- What you should do: Continue the inittab passage below, starting right after its final sentence.

Parameter three is called the action. It indicates how the command (given in parameter four) is to be run. There are numerous actions available, and most are used in the inittab provided by most default distributions of GNU/Linux. The common ones are shown in the list below.
- wait – Execute the command, and wait until it completes before moving onto the next one. Used mostly for running software in sequence. If a program can not be run, init will work through the rest of the file. init does not stop on errors, but will report them to the console.
- respawn – Execute the command, but respawn it when the process completes. Used for virtual terminals that need to re-run the login prompt (through getty) whenever the user logs out.
- ctrlaltdel – Whenever the “three fingered salute” is given, run this program. It is usually configured to reboot the machine.
- off – Disables the entry, without deleting it from the file.
- initdefault – The default runlevel used if init is called without an argument.
- sysinit – The command is run first before anything else, when the system boots (runlevels are ignored).
Finally, the executable in parameter four may be a command, script or daemon, and can include arguments if required. But both the command and its arguments may be omitted, as we saw with initdefault.

- Source excerpt:
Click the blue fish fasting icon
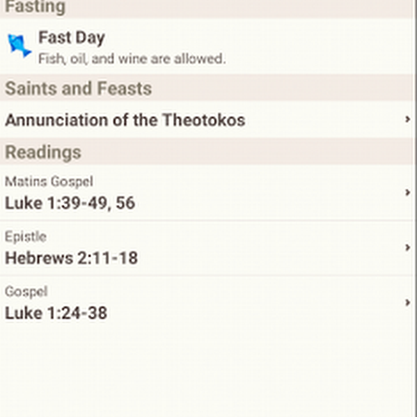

- Result of the exercise:
There are a number of runlevels that are, by convention, used to describe a working Linux system, with 2, 3 or 5 being typical for a multi-user configuration. The complete list is given below (according the Linux Standards Base - LSB).
- Runlevel 0 (halt) - Shuts down everything and brings the system to halt.
- Runlevel 1 (single user) - Useful for maintenance work.
- Runlevel 2 (multi-user) - multi-user, but with no network services exported.
- Runlevel 3 (multi-user) - normal/full multi-user mode.
- Runlevel 4 (multi-user) - reserved for local use. Usually the same as 3.
- Runlevel 5 (multi-user) - multiuser, but boots up into X Window, using xdm, or similar.
- Runlevel 6 (Reboot) - As 0, but reboots after closing everything down.
Notice runlevel 0 is called “halt”. A runlevel describes what services should be running; a runlevel that terminates all services and runs a program to halt the processor leads to a valid state of the system. Given the laws of thermodynamics and of computing, this is by far the most stable state of the system!
Although the kernel starts init at the default runlevel, runlevel can be changed at any time, provided you are the superuser, without rebooting the machine by issuing the following command:
This puts the system into runlevel 2, starting all services that should be running at this runlevel, and killing those that shouldn’t. Using runlevels as a profile in this manner lets you remove services during system maintenance, such as the network, very simply.
Finally, consider the following:
to place the machine in the halting runlevel. This is equivalent to the more descriptive:
shutdown -h now
Although longer, the latter is preferable because it is more flexible; a time argument allows you to shutdown in half an hour, for example.
Resource Configuration (The rc Directory Structure)
init is a simple program. It proceeds, line by line in inittab, executing every command (relevant to the current runlevel) in the order listed in the file. The first command invariably performs system initialization, by specifying the sysinit action.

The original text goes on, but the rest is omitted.